Social networking for fossils shows community impacts of mass extinctions
As expected, the number of communities — a group of different species living in the same general area — dropped during mass extinction events. But the rate at which communities disappeared did not always track with the overall loss of life and biodiversity during an extinction, a result that suggests that the ecological impacts of an extinction are not always linked with the number of species that perish.
“There have been times in our history where there have been major events that saw tremendous changes in communities, but very few species disappeared,” said lead author Drew Muscente, who conducted the study when he was a postdoctoral researcher at The University of Texas at Austin’s Jackson School of Geosciences. “And there have been events where many species had disappeared and communities and ecosystems were barely affected at all.”
Muscente is now an assistant professor at Cornell College. The study was recently published in the journal Geology.
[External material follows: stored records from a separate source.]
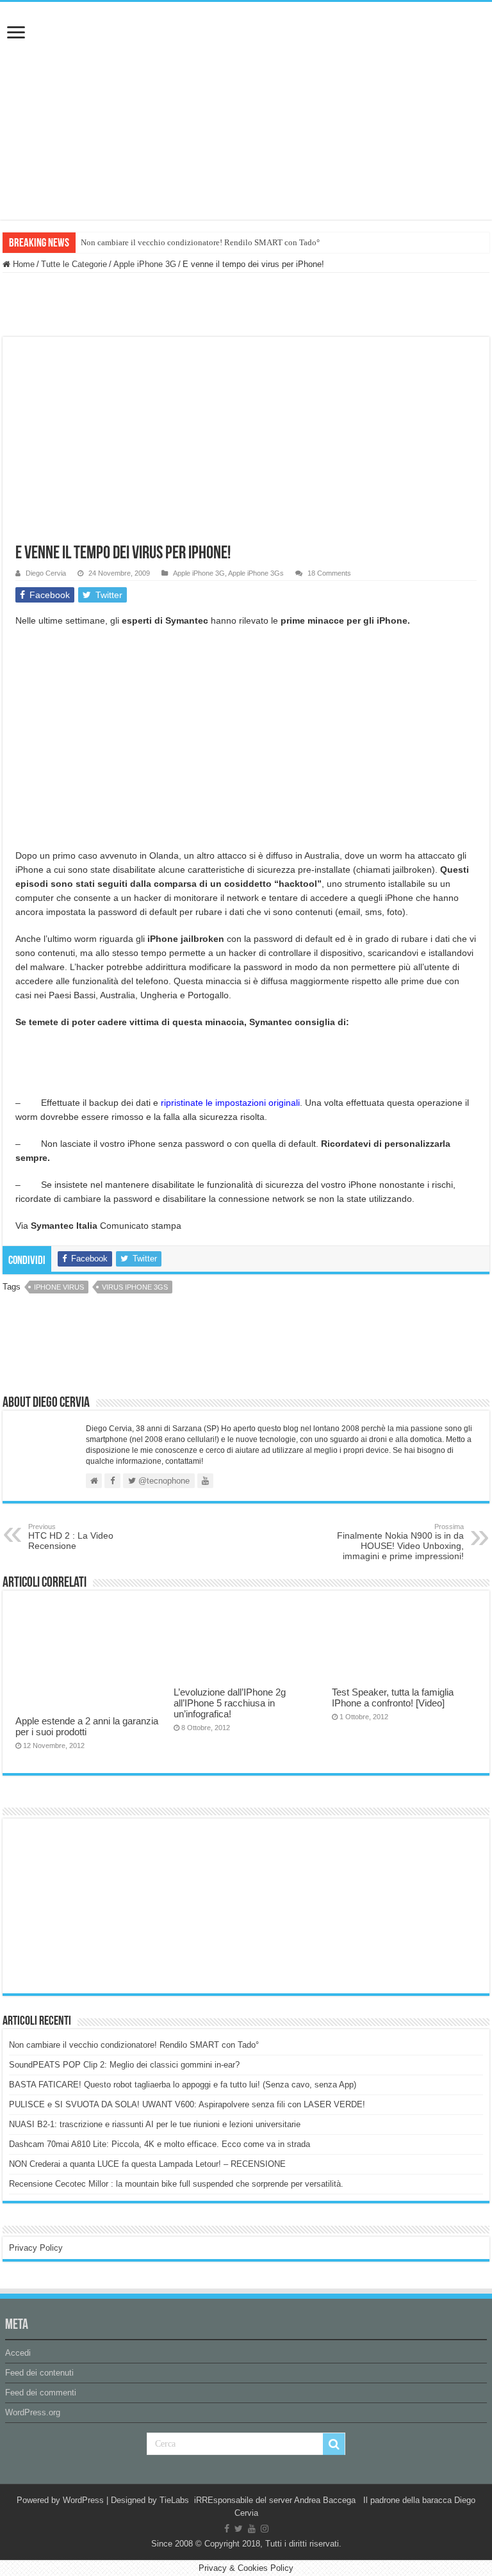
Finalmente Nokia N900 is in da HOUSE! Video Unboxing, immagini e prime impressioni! (400, 1542)
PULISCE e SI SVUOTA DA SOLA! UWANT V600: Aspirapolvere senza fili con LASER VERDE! (187, 2104)
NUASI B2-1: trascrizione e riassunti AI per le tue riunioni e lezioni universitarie (154, 2124)
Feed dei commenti (40, 2392)
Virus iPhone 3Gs (135, 1287)
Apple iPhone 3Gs (256, 573)
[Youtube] (252, 2528)
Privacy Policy (36, 2248)
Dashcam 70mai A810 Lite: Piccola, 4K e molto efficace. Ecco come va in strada (159, 2144)
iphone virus (59, 1287)
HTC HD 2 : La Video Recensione (70, 1537)
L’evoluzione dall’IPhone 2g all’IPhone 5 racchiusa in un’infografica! (230, 1703)
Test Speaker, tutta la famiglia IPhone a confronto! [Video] (393, 1697)
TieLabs (174, 2500)
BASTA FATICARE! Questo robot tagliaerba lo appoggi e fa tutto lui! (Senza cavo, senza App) (182, 2084)
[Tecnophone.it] (246, 73)
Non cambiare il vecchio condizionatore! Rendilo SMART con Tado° (200, 242)
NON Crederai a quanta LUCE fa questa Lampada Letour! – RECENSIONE (147, 2164)
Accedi (18, 2353)
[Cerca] (334, 2444)
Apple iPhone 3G (144, 264)
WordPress (83, 2500)
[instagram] (264, 2528)
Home (22, 264)
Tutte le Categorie (74, 264)
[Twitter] (238, 2528)
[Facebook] (227, 2528)
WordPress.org (32, 2412)
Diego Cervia (46, 573)
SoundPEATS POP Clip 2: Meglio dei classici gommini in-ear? (124, 2065)
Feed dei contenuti (39, 2373)
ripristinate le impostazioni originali (230, 1103)
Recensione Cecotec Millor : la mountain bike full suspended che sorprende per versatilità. (176, 2184)
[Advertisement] (105, 1905)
The results underscore the importance of studying communities to get a broader perspective on environmental change — both in the past and in the present.
“We try to understand how changes in these communities lead to fundamental transformation of entire ecosystems,” said coauthor Rowan Martindale, an associate professor at the Jackson School.
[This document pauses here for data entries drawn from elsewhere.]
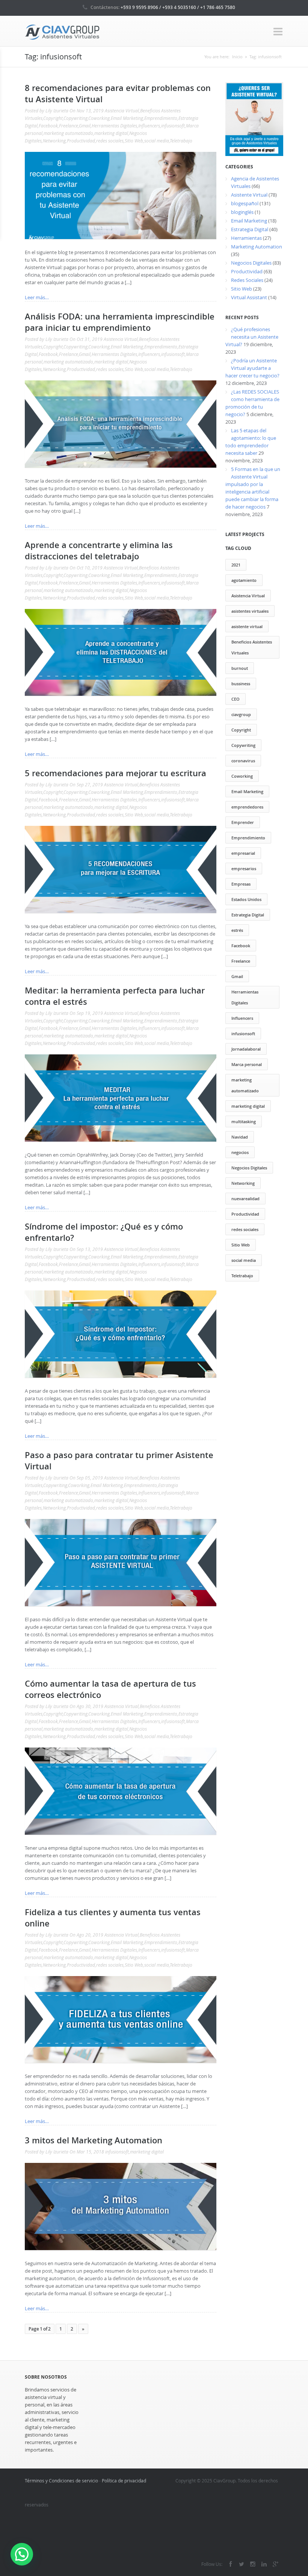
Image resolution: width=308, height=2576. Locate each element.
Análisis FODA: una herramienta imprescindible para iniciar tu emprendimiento (119, 322)
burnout (239, 668)
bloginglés (242, 212)
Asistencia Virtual (122, 111)
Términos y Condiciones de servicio (61, 2481)
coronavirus (243, 760)
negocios (240, 1152)
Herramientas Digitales (114, 126)
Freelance (68, 126)
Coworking (99, 118)
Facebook (48, 126)
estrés (237, 930)
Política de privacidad (124, 2481)
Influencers (149, 126)
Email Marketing (127, 118)
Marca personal (246, 1064)
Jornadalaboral (246, 1049)
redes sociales (110, 141)
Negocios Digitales (251, 262)
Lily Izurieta (56, 111)
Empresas (241, 884)
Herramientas (246, 238)
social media (156, 141)
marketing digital (111, 133)
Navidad (239, 1137)
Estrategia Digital (249, 229)
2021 (235, 565)
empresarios (243, 868)
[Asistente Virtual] (62, 31)
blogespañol (244, 203)
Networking (54, 141)
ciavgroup (241, 714)
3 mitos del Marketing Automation (93, 2140)
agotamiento (244, 580)
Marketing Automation (256, 246)
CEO (235, 699)
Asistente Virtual (249, 194)
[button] (22, 2554)
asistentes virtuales (250, 611)
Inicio (237, 56)
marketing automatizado (68, 133)
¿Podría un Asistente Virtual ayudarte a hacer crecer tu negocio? (252, 368)
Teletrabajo (181, 141)
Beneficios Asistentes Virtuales (251, 647)
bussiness (240, 683)
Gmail (85, 126)
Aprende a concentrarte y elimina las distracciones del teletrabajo (99, 550)
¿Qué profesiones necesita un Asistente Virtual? (251, 337)
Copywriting (75, 118)
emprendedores (247, 807)
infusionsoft (265, 56)
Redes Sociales (247, 280)
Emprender (242, 822)
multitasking (243, 1121)
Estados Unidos (246, 899)
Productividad (81, 141)
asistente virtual (247, 626)
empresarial (243, 853)
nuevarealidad (245, 1198)
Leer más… (37, 297)
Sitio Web (134, 141)
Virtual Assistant (249, 297)
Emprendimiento (160, 118)
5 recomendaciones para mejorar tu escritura (115, 773)
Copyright (53, 118)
Identifying communities in the fossil record is notoriously difficult. Most research on paleocommunities focuses on comparing samples and collections of fossils that have been taken from rocks of various ages and locations. And although conventional computational methods can be used to group samples into paleocommunities, they work best with relatively small datasets of only a few hundred or thousand fossil collections. Due to this limitation, the conventional methods can only be applied to data from specific regions and time periods, as opposed to the entire record.
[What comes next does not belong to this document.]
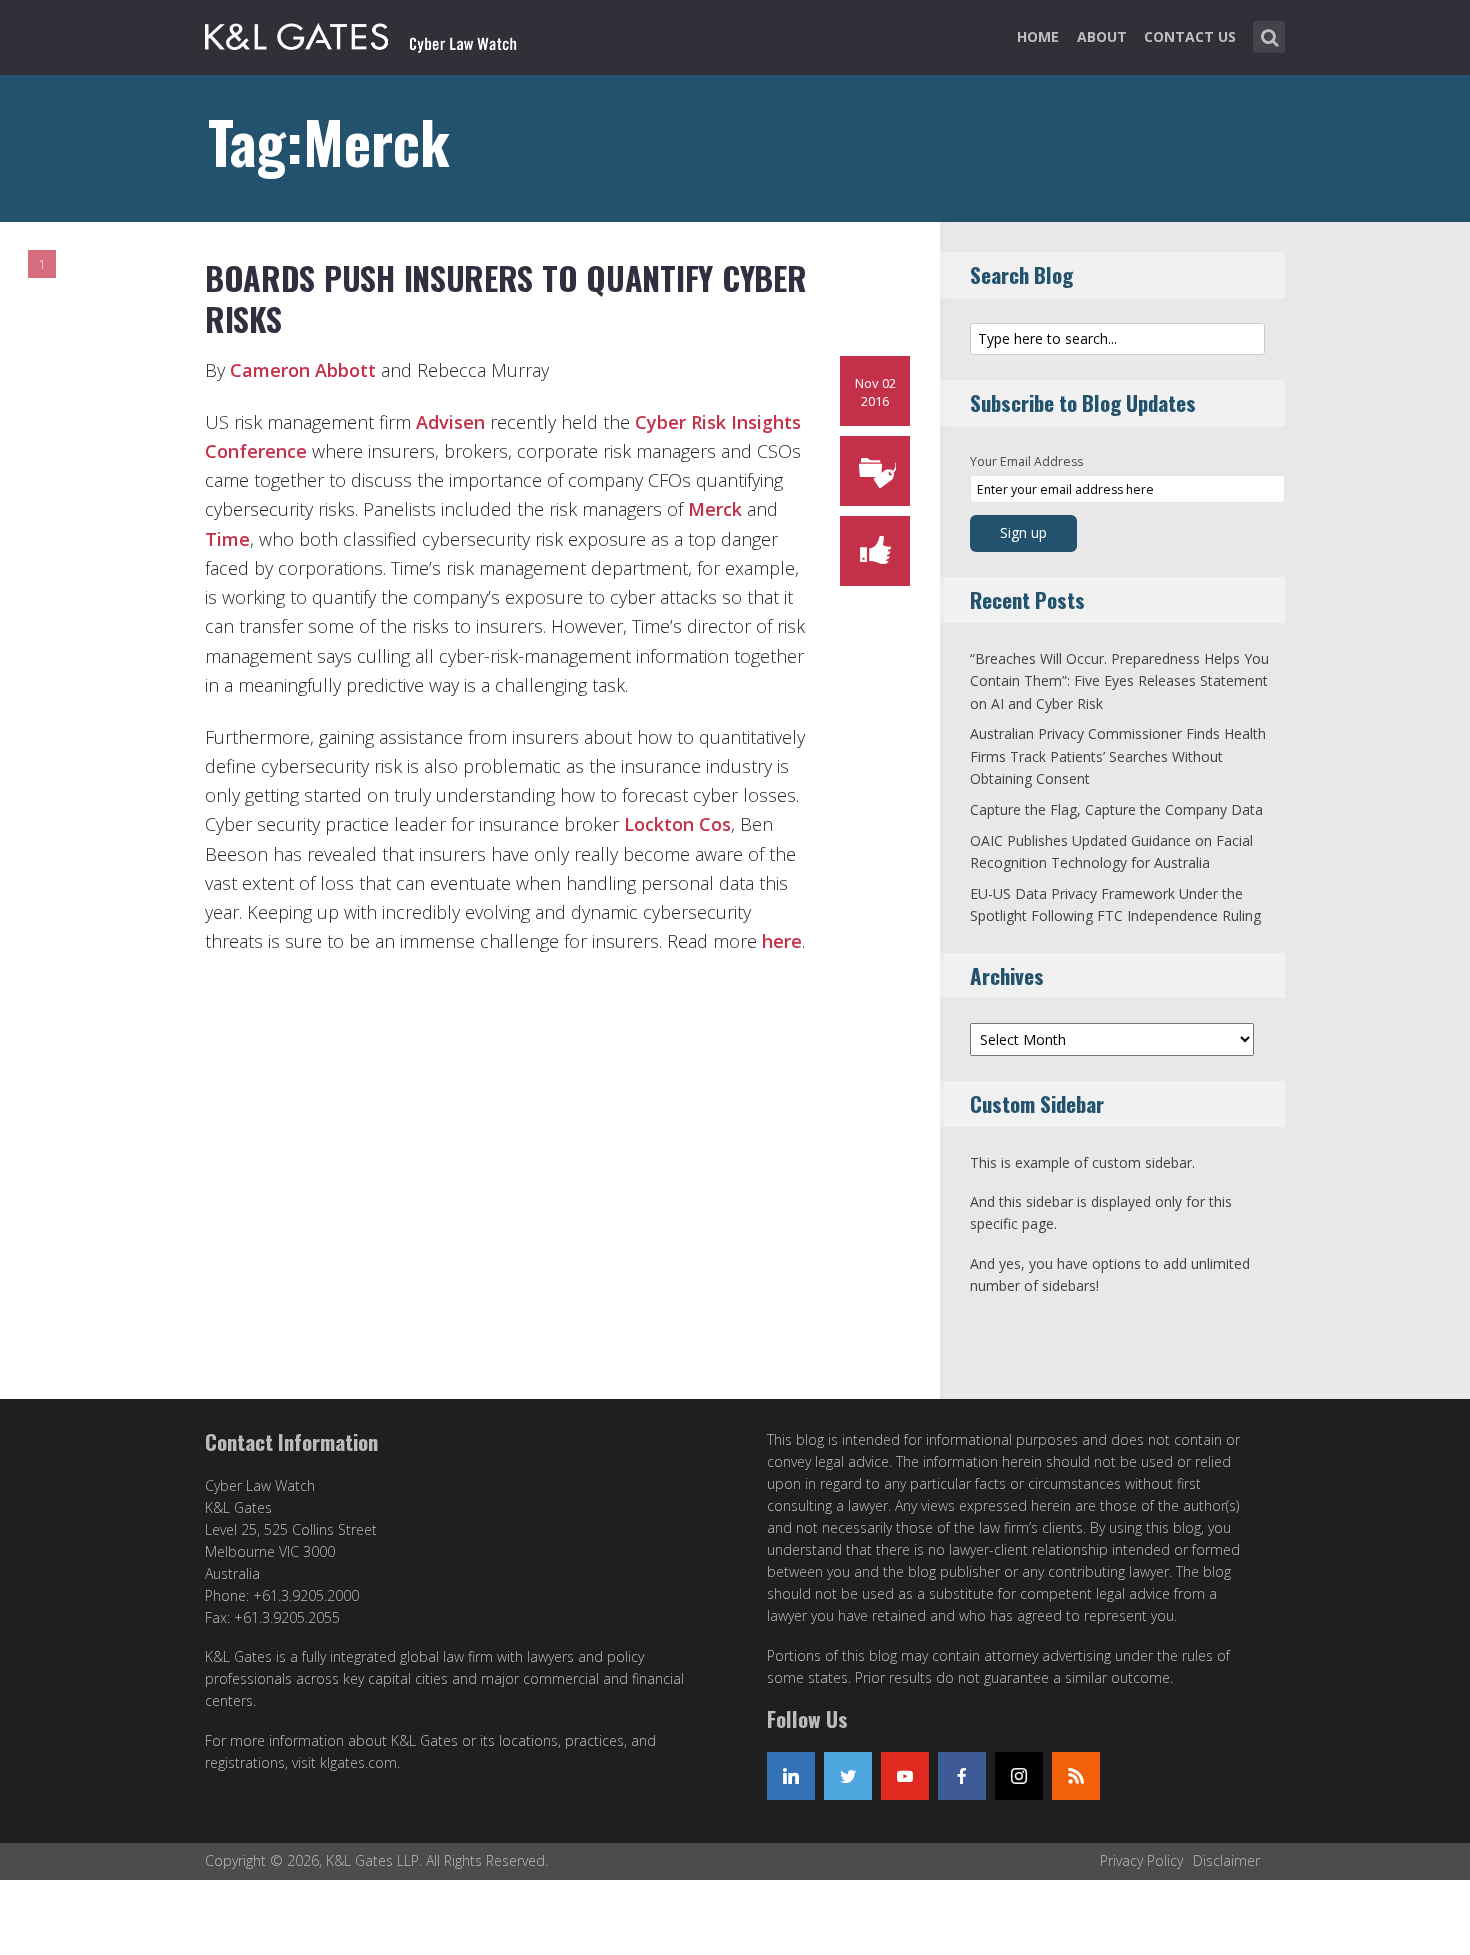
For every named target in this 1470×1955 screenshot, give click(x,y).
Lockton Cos (675, 824)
The researchers were able to overcome these challenges and examine the entire fossil record by applying a community detection algorithm based on network analysis methods. Social media companies are known for using these sorts of methods to connect users, but they are becoming increasingly applied across a range of scientific disciplines.
According to Muscente, this study is the first time that network analysis has been applied to detect paleocommunities throughout the entire fossil record of marine animal life — from when animal life first appeared to the current geologic era.
Matthew Clapham, a paleobiology professor at the University of California Santa Cruz who was not involved with the study, said that another advantage of the network analysis method is the emphasis on visualizing connections, rather than just the types of animals present in an ecosystem.
“It brings the analysis closer to the way that the communities actually worked because communities and interactions between species are networks,” he said.
Drawing on a database of 124,605 collections of marine animal fossils from around the world, and representing 25,749 living and extinct animal groups, or genera, the algorithm identified more than 47 million links between these samples and organized them into 3,937 distinct paleocommunities.
The study tracked the communities and biodiversity over the past 541 million years. The research showed that while mass extinction events took a toll on both, the degree of decline sometimes differed.
Some extinctions affected communities more than biodiversity. Some affected biodiversity more than communities. And some affected both about the same.
Furthermore, the researchers did not find a link between the cause of an extinction and whether it took a great toll on communities or biodiversity.
The results indicate that the larger ecological impacts of extinction are more about which species are lost rather than the number of species lost. If an environment’s key players are preserved, communities can remain intact. But if too many of these players are removed, the community crumbles with it.
Muscente said he hopes that the network analysis methods first applied in this study can be improved and used to study modern ecosystems.
“I’d like to try and bridge the gap from the rock record to the present,” he said.
The study’s other coauthors include scientists at the Rensselaer Polytechnic Institute, the University of Idaho, the Carnegie Institution for Science and Harvard University.
The research was funded by the Keck Foundation, the Deep Carbon Observatory, the Alfred P. Sloan Foundation, the Carnegie Institution for Science and the National Science Foundation.